ASSIGNMENT:
Repeat all of the records word for word, but skip any picture.
___
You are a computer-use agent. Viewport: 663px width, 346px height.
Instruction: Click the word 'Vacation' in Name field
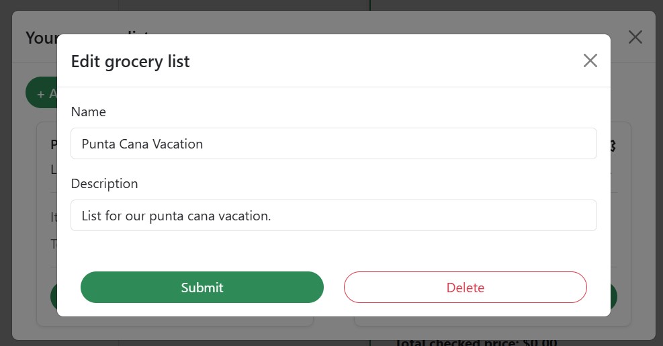[177, 144]
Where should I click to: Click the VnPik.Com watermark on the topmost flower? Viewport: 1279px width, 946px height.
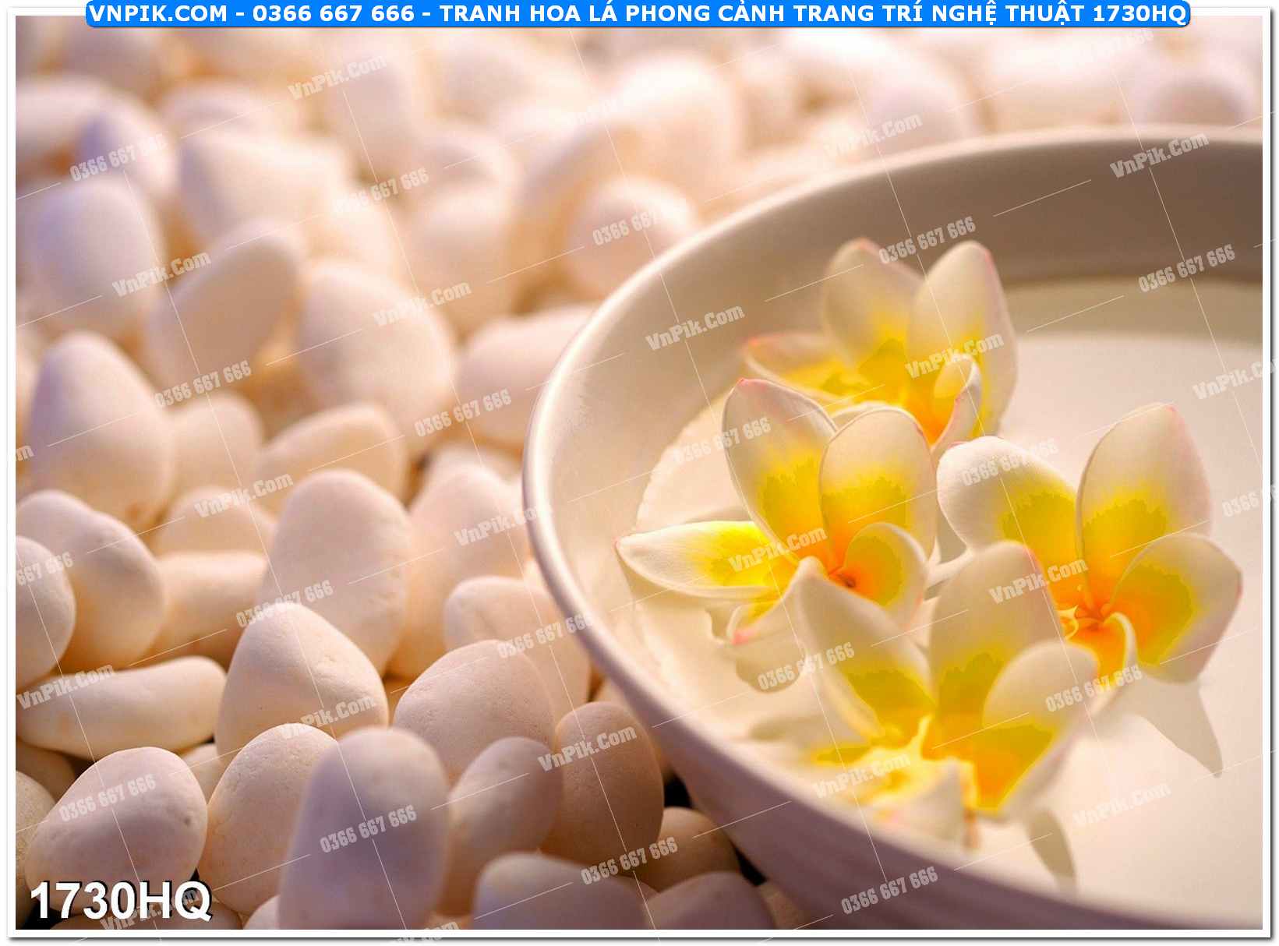point(953,355)
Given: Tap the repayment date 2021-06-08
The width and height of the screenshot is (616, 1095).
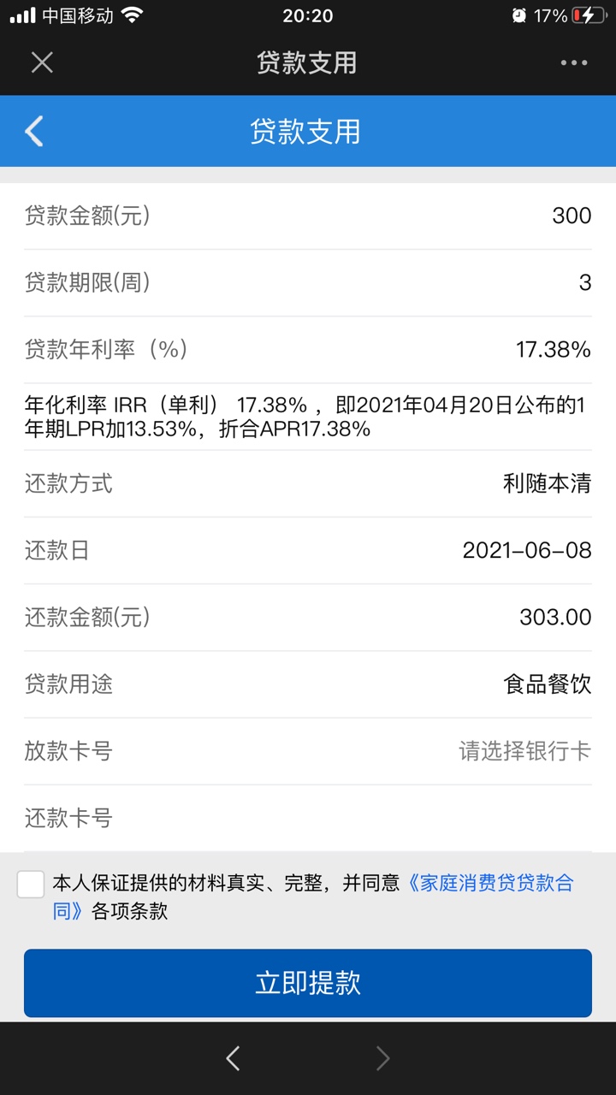Looking at the screenshot, I should pos(527,550).

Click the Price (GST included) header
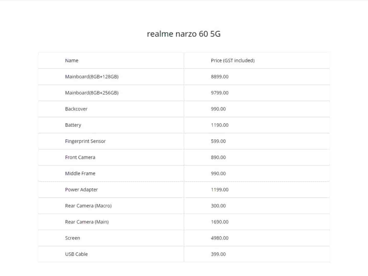[233, 61]
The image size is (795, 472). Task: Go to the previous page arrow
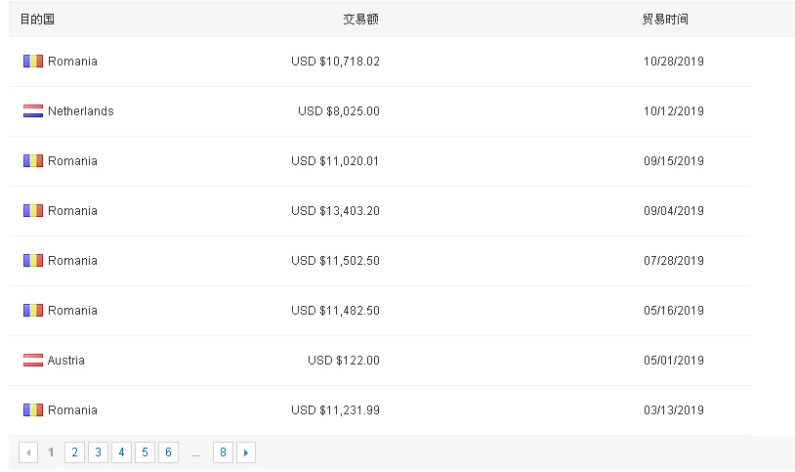pyautogui.click(x=28, y=452)
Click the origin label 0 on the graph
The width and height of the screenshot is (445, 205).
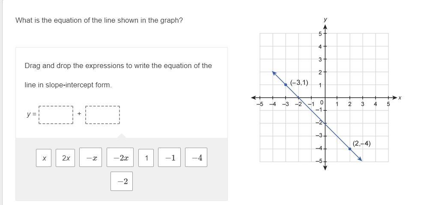coord(322,102)
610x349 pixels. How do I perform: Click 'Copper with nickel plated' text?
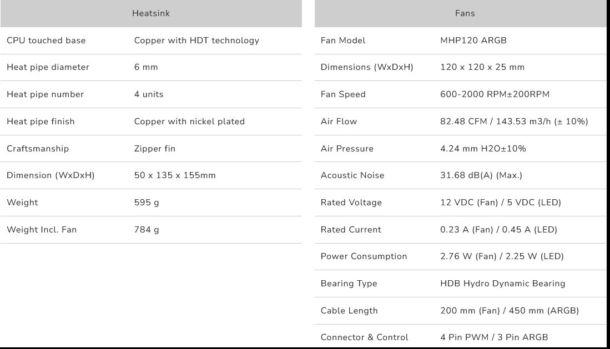[x=189, y=122]
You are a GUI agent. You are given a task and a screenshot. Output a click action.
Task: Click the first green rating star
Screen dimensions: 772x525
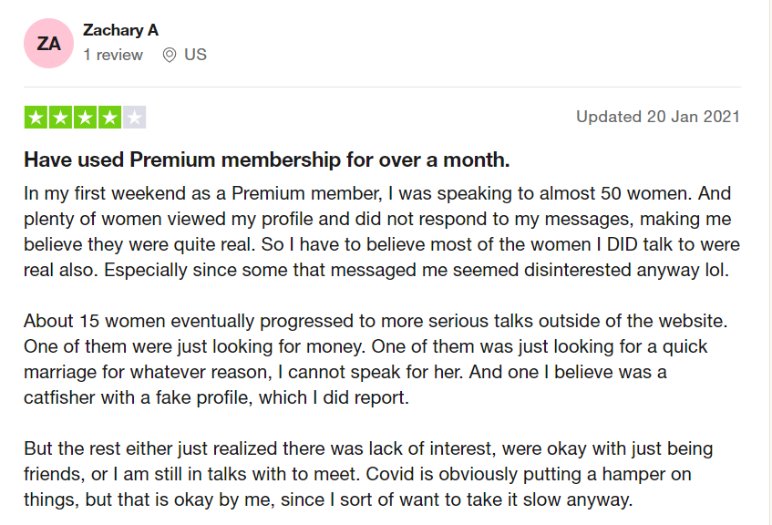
___
WRITTEN SOLUTION:
You are a computer-use agent. Viewport: 663px width, 346px height.
Instruction: Click the word 'Vacation' in Name field
[177, 144]
Where should I click to: Click the VnPik.Com watermark on the topmost flower? Viewport: 1279px width, 946px height.
point(953,355)
Given: Tap the repayment date 2021-06-08
The width and height of the screenshot is (616, 1095).
Looking at the screenshot, I should pos(527,550).

Click the Price (GST included) header
[233, 61]
The image size is (795, 472). Task: Go to the previous page arrow
pyautogui.click(x=28, y=452)
Click the origin label 0 on the graph
The width and height of the screenshot is (445, 205).
coord(322,102)
610x349 pixels. How do I perform: Click 'Copper with nickel plated' text?
[x=189, y=122]
You are a GUI agent. You are given a task and a screenshot. Output a click action.
Task: Click the first green rating star
Screen dimensions: 772x525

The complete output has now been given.